Wracając do mojego kalendarza klubowego. Założenie było takie, że przedstawi nas - zawodniczki - w najbardziej naturalnej postaci... a więc bez makijażu i specjalnego upiększania. Na moje "wyprostowane" włosy na szczęście była zgoda więc odetchnęłam z ulgą. Sama sesja odbyła się sprawnie i na wesoło. Poszłam na pierwszy ogień, bo znając siebie czekanie wywołałoby u mnie niepotrzebnie dodatkowe nerwy, a po co to komu ;).

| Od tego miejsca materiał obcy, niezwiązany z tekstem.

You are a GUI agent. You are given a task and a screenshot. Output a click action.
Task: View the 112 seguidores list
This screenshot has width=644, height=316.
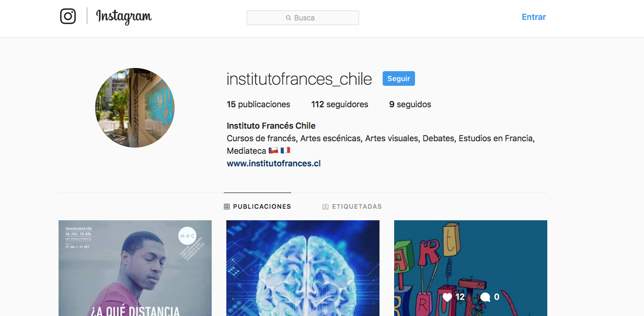(x=340, y=104)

Efekty możecie ocenić sami TUTAJ :)

Tegorocznym kalendarzem promujemy nie tylko klub ale także działalność organizacji "Amici del Cuore" (Przyjaciele serca), której szefem jest nasz klubowy prezes i lekarz kardiolog w jednej osobie. Ideą tej organizacji jest promowanie zdrowia naszego serca, rozmieszczanie przenośnych defibrylatorów w miejscach publicznych a także szkolenie różnych grup ludzi z udzielania pierwszej pomocy w sytuacji zatrzymania krążenia.

Cała nasza drużyna w trakcie trwania okresu przygotowawczego przeszła kilkugodzinne szkolenie teoretyczne i praktyczne w zakresie udzielania pierwszej pomocy oraz korzystania z pomocy defibrylatora. O ile się nie mylę, to klub z Orvieto jest chyba jedynym klubem sportowym, w którym zawodniczki co roku przechodzą takie szkolenie. Dla mnie osobiście kurs był bardzo ciekawym doświadczeniem i cieszę się, że posiadam takową wiedzę, choć mam nadzieję nigdy nie znaleźć się w sytuacji, w której byłabym zmuszona do jej użycia.

Do wszystkich kibiców w Polsce: proszę dbać o swoje serca, nie zapominać o ruchu dla samych siebie - najlepiej na świeżym powietrzu. W czasie fazy play-off uczęszczać na mecze swoich ulubionych drużyn i pamiętać, że emocje mimo, iż na razie stopniowo dozowane, będą coraz większe z etapu na etap i z meczu na mecz (mimo, że na razie niespodzianek nie ma)...

Pozdrawiam serdecznie "Marzec" ;)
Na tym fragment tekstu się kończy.